Under Prostheses Reform the Minister for Health agreed to increase listing frequency for the List to three times a year (1 March, 1 July, and 1 November) from the previous two, to enable faster listing. As described below, this has been a ‘mixed blessing’ for speed to listing.
The company that manufactures or distributes the prosthesis (the sponsor) must make an application through the Prostheses List Management System (PLMS) and pay the accompanying fee of $600.
The sponsor must elect whether to request inclusion in an existing prostheses group, usually at the same benefit, or to apply to create a new group or suffix with potentially with a higher benefit.
Applications are then routed to the relevant Clinical Advisory Committee (CAG) (or the Panel of Clinical Experts (PoCE) if there is no specific CAG) which have clinical experts along with consumer and industry representatives. The CAG makes a recommendation on the clinical benefit of the device compared to available products, and whether the grouping requested by the company is appropriate.
The former Health Economic Sub-Committee (HESC), set up to examine the relative benefits and costs, has now been abolished and the Department has begun to commission external groups where the sponsor has requested a higher benefit, unless it is referred to MSAC (see below).
Recommendations by the CAGs and HESC are provided to the Prostheses List Advisory Committee (PLAC) for final recommendations to the Minister. The Minister is not bound by the recommendations, but generally follows them.
The submission process is changing and timelines are announced on a rolling basis but cut-off dates for applications are being set approximately:
- 9-11 weeks ahead of the CAG meetings
- 18 weeks ahead of the PLAC meeting
- 24 weeks ahead of the publication of the Prostheses List
While the change to three listings per year is generally welcome, timelines between application and listing are now longer in many cases and the process has become more rigid. Prior to the change there were two CAG meetings for every listing cycle. Now there is just one per cycle, which provides fewer opportunities to make applications.
There is an opportunity to speed up processing time for applications where the same grouping and benefit is being requested by a company. Proposals are currently under discussion as part of the Prostheses Reform Industry Working Group on Quality of Information and Guidance.
In addition to improvements to transparency and speed already mentioned, MTAA also considers the following to be issues with the current application process:
- The Department of Health sometimes refers applications for listing to the Medical Services Advisory Committee, which has much more complicated requirements than the PLAC process.
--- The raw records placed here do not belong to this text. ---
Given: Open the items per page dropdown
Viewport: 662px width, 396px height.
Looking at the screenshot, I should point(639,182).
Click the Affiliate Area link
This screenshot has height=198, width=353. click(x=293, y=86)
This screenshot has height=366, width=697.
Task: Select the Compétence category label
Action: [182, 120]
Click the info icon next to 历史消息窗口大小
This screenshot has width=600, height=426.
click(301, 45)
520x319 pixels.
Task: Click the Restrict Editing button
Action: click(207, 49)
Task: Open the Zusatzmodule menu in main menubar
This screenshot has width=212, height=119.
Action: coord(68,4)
This creates substantive and unanticipated hurdles for companies and can delay listing significantly
- Different types of value and innovation are sometimes not recognised, for example:
- physical attributes that lead to greater functionality and make healthcare delivery models more efficient;
- less invasive and improved patient experience because of device innovation
These points are also under discussion as part of the Prostheses Reform Industry Working Group on Revised Benefit Setting and Review Framework.